Today I want to share the story of my amigo Drak with you.

Drak is a male of approximately one year old. He’s been living in the shelter since he was a puppy. He was one of 5 puppies and all his brothers and sisters found a home, except for him. Drak (like many other dogs in the shelter) suffers from something which I call “the invisibility syndrome”. It means that because he’s not the biggest, loudest and most forward dog, people just look right passed him. When you’re alone with him, he’s amazing: super friendly and cuddly, just wants to sit on your lap and give you kisses.  But in the midst of 200 other dogs that are all trying to get your attention, he goes completely unnoticed.

Speaking from personal experience myself, I can totally relate to Drak. In the shelter I was also shy and didn’t stand out much. Many people had walked passed my cage and nobody was ever interested. You could say that at least I have one advantage over Drak and that is that I have a distinctive and funny black eye. Poor Drak is “just” black and there are many black dogs out there.

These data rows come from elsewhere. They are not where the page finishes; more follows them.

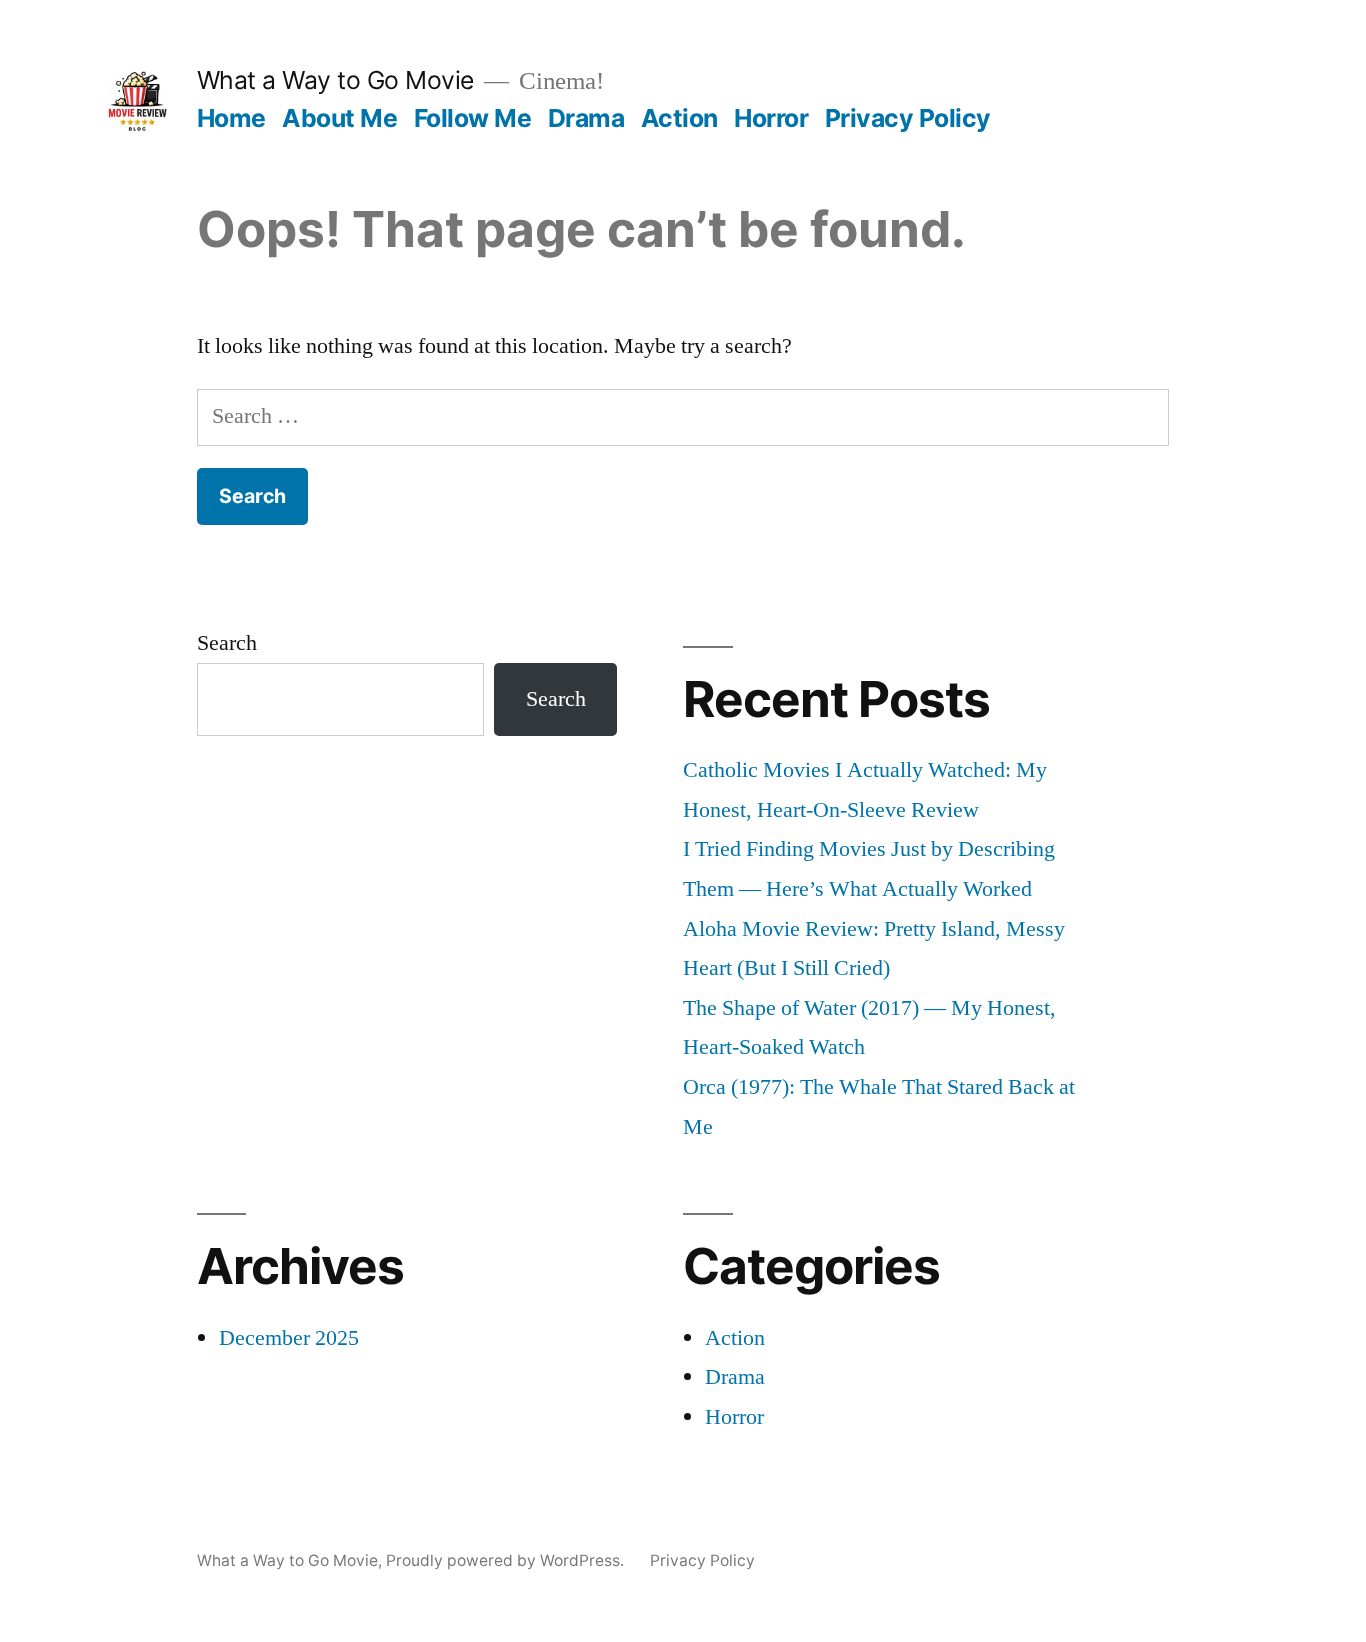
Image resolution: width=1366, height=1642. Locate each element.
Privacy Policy (908, 118)
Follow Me (473, 118)
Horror (771, 118)
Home (231, 118)
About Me (339, 118)
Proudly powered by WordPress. (507, 1560)
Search (227, 643)
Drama (586, 118)
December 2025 (289, 1338)
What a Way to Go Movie (335, 80)
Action (679, 118)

Going back to my story: In March 2016 it looked like luck had turned for Drak and he was taken home by a couple who were very enthusiastic about adopting him. The standard procedure in the shelter is that the adopted dogs go home with their new owners and have a “trail period” of one week. This week is both scary and crucial cause sometimes the dogs don’t adapt to their new homes and the adoption fails. But in Draks case, everything went great and after one week the adoption was made official.

We’ll never know what exactly happened but 3 months later Drak was returned to the shelter. His owners gave no explanation, just a simple “we’re sorry but we can no longer have him”. We know it was not due to him misbehaving or causing trouble, otherwise the couple would have mentioned this for sure. We can only assume that it was due to personal and private human matters and poor Drak had nothing to do with it, but in the end was the one who ended up losing his home.

It happens a lot that dogs are being returned for no clear reason and it breaks my heart. We don’t understand how one day we’re loved and cared for and the next day they we’re back in the stressful environment of the shelter. We are not like humans, whom you can explain things to and make understand what is going on. We don’t have this concept of understanding and we simply have no idea what is happening. One moment you’re laying on the sofa, head resting on the knee of your owner whilst being cuddled, next moment you’re laying on the cold, hard ground surrounded by dozens of nervous dogs that are barking continously.

In fact, unfortunately Drak has turned into one of such nervous dogs himself. Before being adopted he was just shy, but now he’s nervous and runs up and down the fence of his cage. He is worse of now than he was before he got adopted. Knowing what it is like to have a normal life, has made him desperate to leave the shelter.  In his case it would have been better not knowing what he’s missing.

Drak, stay strong and think positive: there’re families out there looking for a true companion like you! There’s hope!